By Bruce Rule - Dec 26, 2015

PREFACE

This posting further discusses the previously posted conclusion that "the more carefully you measure something, the more you find out about many other things."

BACKGROUND

PAC SOSUS failed to identify acoustic detections of the loss of the GOLF II Class Soviet SSB K-129 on 11 March 1968 because the acoustic energy associated with the precursor battery-associated explosions had durations of less than 0.5 seconds with important details at the 0.1 second duration level. The signals associated with the firing of two R-21/D4 missiles within their closed launch tubes had peak energy durations of less than six seconds. The signal-to-noise apparent from a single hydrophone detection at a range of about 700 nautical miles indicates all then operational West Coast arrays should have detected those events.

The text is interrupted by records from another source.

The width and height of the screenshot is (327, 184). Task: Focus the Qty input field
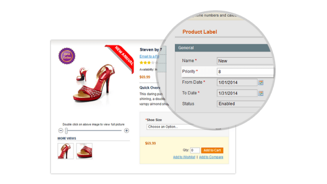click(x=195, y=150)
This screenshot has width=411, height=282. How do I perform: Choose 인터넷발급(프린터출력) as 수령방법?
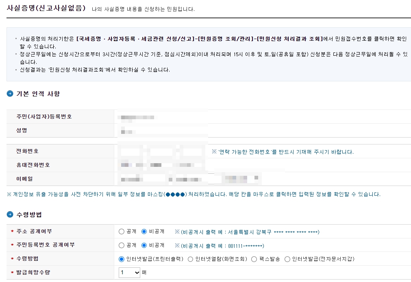pos(121,259)
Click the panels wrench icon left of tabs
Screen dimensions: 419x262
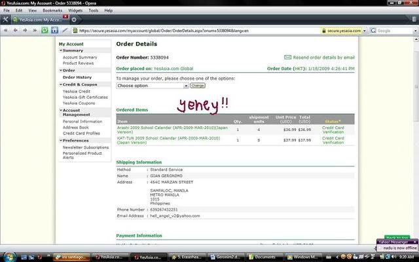[x=5, y=20]
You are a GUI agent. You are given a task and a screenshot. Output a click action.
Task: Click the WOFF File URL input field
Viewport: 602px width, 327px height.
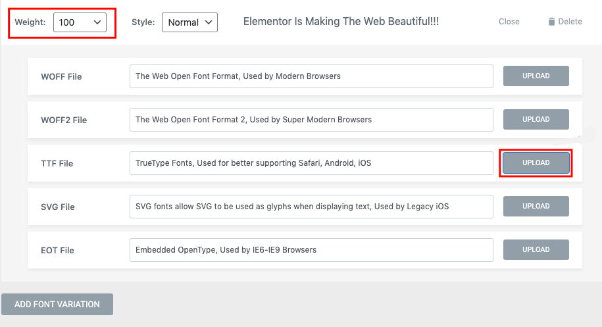(x=311, y=76)
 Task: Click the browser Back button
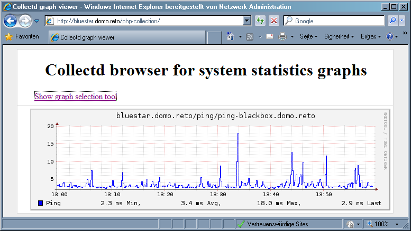[10, 21]
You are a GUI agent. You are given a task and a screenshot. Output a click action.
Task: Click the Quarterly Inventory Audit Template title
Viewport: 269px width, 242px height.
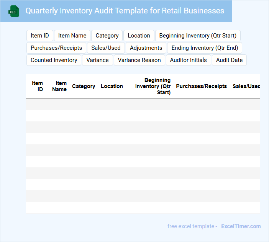point(125,11)
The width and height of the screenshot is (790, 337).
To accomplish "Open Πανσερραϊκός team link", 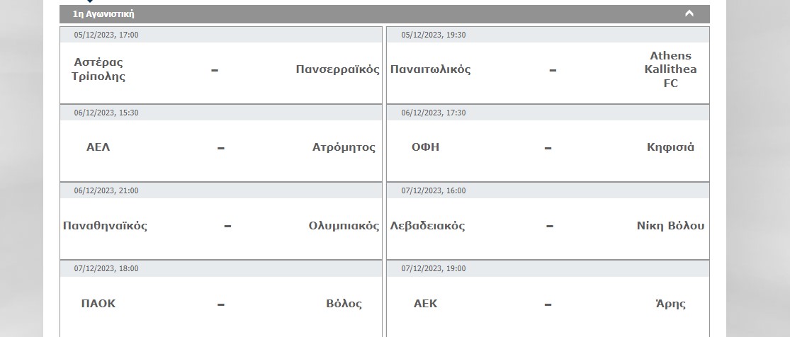I will tap(337, 69).
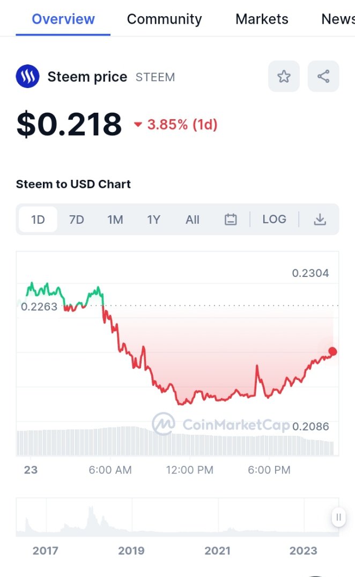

The SCORPION Analysis Group failed to confirm their conjecture that a signal "at about five Hz" was bubble-pulse energy associated with the collapse of the SCORPION pressure hull because they did not determine the frequency of that source more accurately. Refined analysis completed for the first time 40 years after the tragedy identified the frequency to have been 4.46 Hz which correponded to a collapse depth of 1530 feet and an energy release equal to the explosion of 13,200 lbs of TNT at that depth, a value that exceeded the combined yield of all conventional weapons aboard SCORPION. The more accurate measurement also would have refuted the Court of Inguiry final conclusion that SCORPION was lost "because of the explosion of a large charge weight external to the pressure-hull." The figure on the last page of chapter four of WHY THE USS SCPRION (SSN 589) WAS LOST illustrates the display from which the 4.46 Hz value was derived. The displayed time resolution of that figure is 0.002s or two milli-seconds.

DISCUSSION

Traditionally, the review of acoustic data for extremely short duration signals has involved aural analysis, i.e., listening to tape-recorded data. That approach will fail to identify transient energy present near or below the normal range of human hearing or that is aurally masked by energy present in other areas of the audio spectrum. Some of these "lost" transient signals - which could have durations of less than one second - may - with high temporal resolution analysis - be detectable at ranges greater than "conventional" sources.

SUGGESTED ANAYSIS APPROACH

Selected high-value data should be analyzed with temporal resolutions of at least 0.01 seconds. The normal processing trade-off (loss of frequency resolution for a gain in time-resolution) will not be of consequence because time-resoluion - in this context - is significantly more important than frequency resolution. The object of such processing is to determine if signals are present, not to characterize those signals in detail.